Challenger Success: The VCAL Model of Effective Epistemic Insurgencies
But we do have evidence on effective strategies from institutional challengers that can give us some insights into what "works." Indeed, patterns suggest a model for understanding how effective epistemic insurgents leverage strategies to successfully destabilize incumbent institutions and enter expertise-based fields – gaining traction, even if not necessarily due to greater veracity, popularity, or desirability (see Figure 1). In the VCAL model, four factors appear to be particularly crucial for new entrants into fields dominated by incumbent institutions prior to these innovations in information technology: Visibility, Community, Adaptability, Legitimacy (VCAL).

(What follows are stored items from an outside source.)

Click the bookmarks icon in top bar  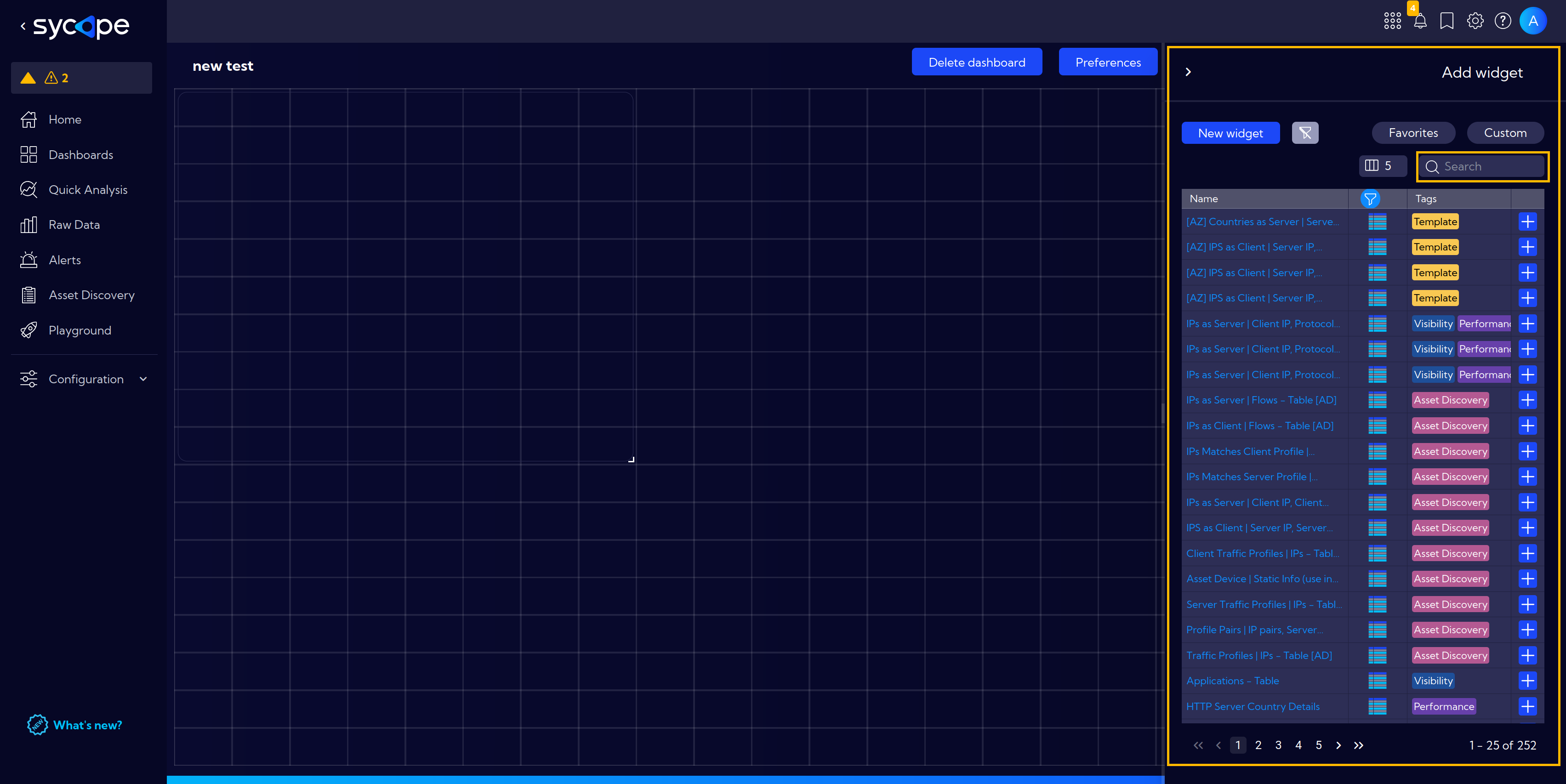pos(1448,20)
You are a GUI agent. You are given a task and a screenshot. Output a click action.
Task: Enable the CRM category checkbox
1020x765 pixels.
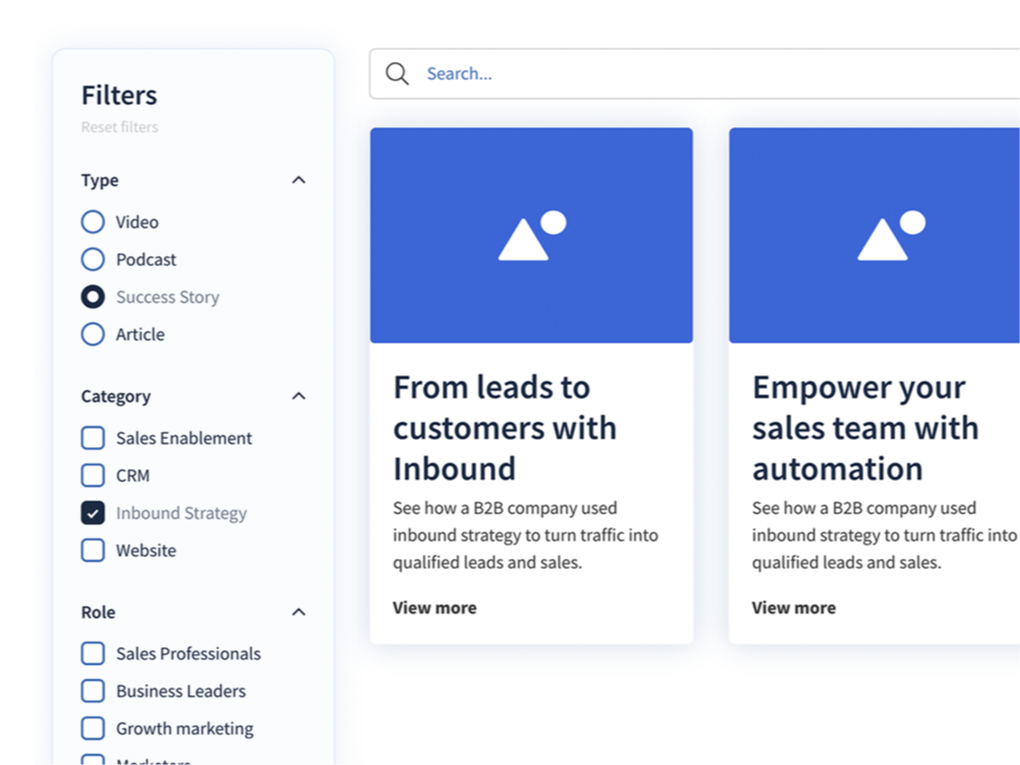pos(93,476)
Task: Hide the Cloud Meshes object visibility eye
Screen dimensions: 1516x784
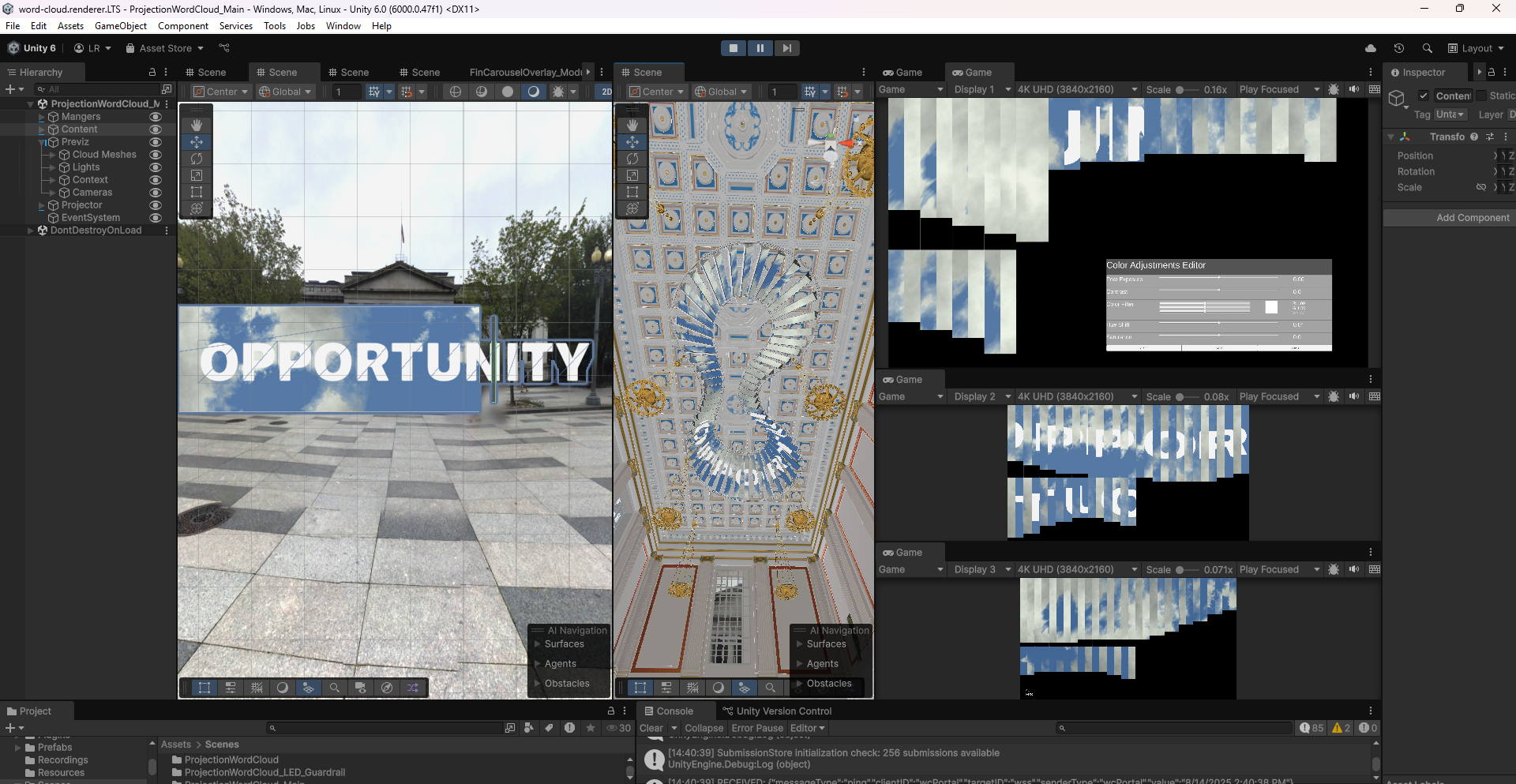Action: (156, 155)
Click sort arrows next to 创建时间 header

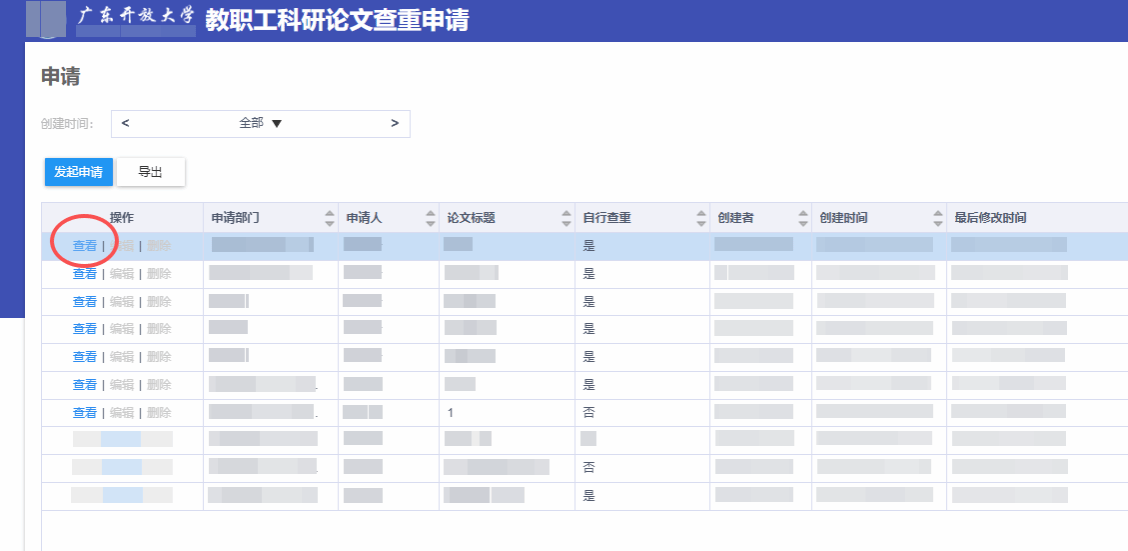tap(937, 218)

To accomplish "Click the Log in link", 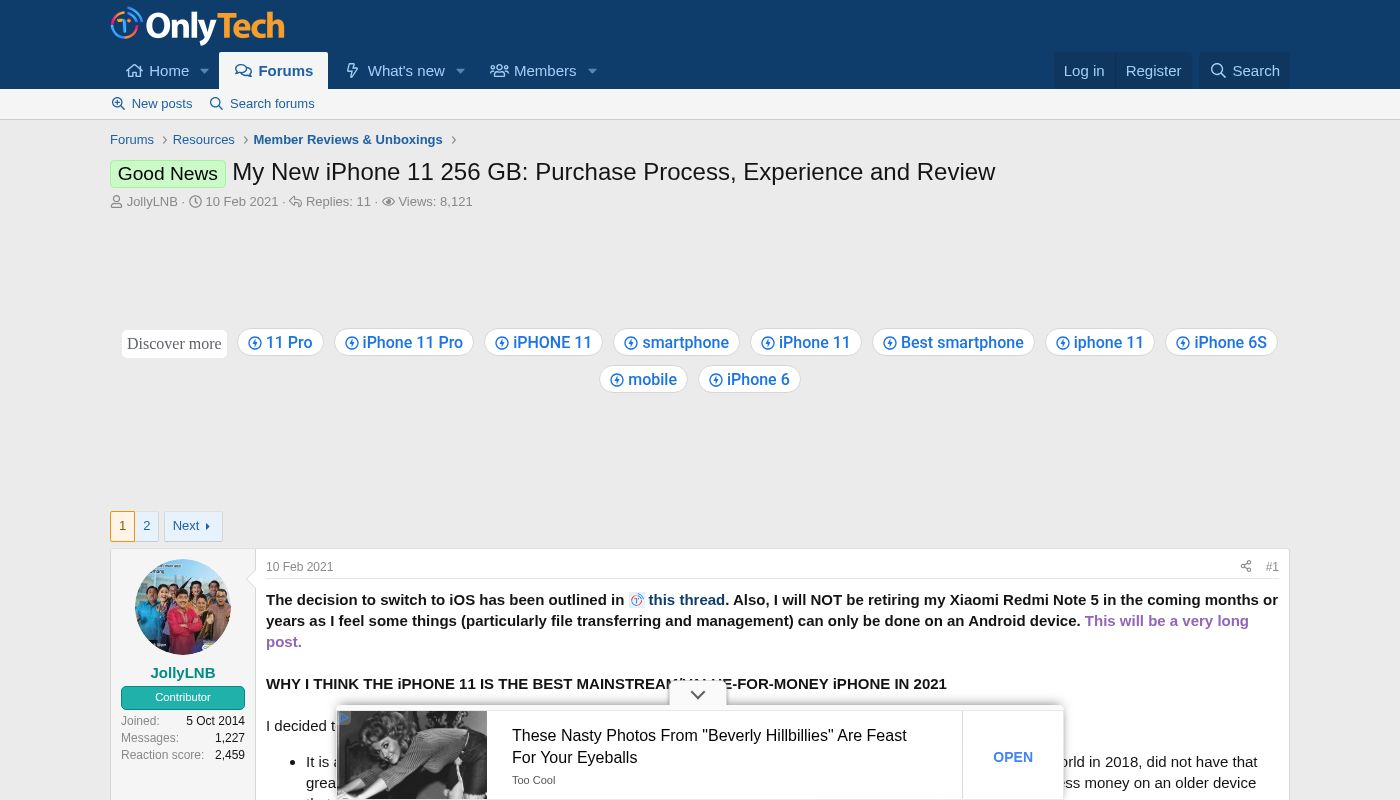I will click(1083, 71).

Figure 1: VCAL model of how insurgents gain traction

Visibility: Successful insurgents master the emerging information infrastructure. Particularly in an attention economy beset by a glut of claims aimed at a beleaguered public inundated with information, successful challengers are adept at being heard above the cacophony (Hayes, 2025). Martin Luther and (to a lesser extent) Thomas Müntzer offer illustrative examples of this with regard to the printing press, with publications such as the former's Letter to the Princes of Saxony about the Rebellious Spirit (1524, targeting Müntzer), Admonition to Peace: A Reply to the Twelve Articles of the Peasants in Swabia (1525), Against the Murderous, Thieving Hordes of Peasants (1525), and the latter's A Manifest Exposé of False Faith and A Highly Provoked Vindication and Refutation of the unspiritual soft-living flesh in Wittenberg (both in 1524, attacking Luther). Such figures quickly saw the potential of reaching new and wider audiences rapidly, and mastered the art of pamphleteering effectively at a time when there was what we might now call an "infodemic" of conflicting claims to authority and interpretation (Stephens et al., 2023). Similarly, politicians such as Huey Long (1934) and preachers like Father Coughlin capitalized on radio to garner national visibility for their views. Authoritarians and their propagandists, including Mussolini and Goebbels, quickly recognized the potential of radio in promoting grievance-based politics, scapegoating, and cults of personality to an extent that they also recognized that the imperative of visibility meant eliminating their own rivals' access to the medium. More recently, Rush Limbaugh offered a model of visibility, revitalizing both "talk radio" and, through it, the conservative movement by connecting with working-class listeners (who were able to listen at work), attacking perceived elites in ways not used by established or "legacy" radio outlets, and applying consistent messaging to political and cultural events.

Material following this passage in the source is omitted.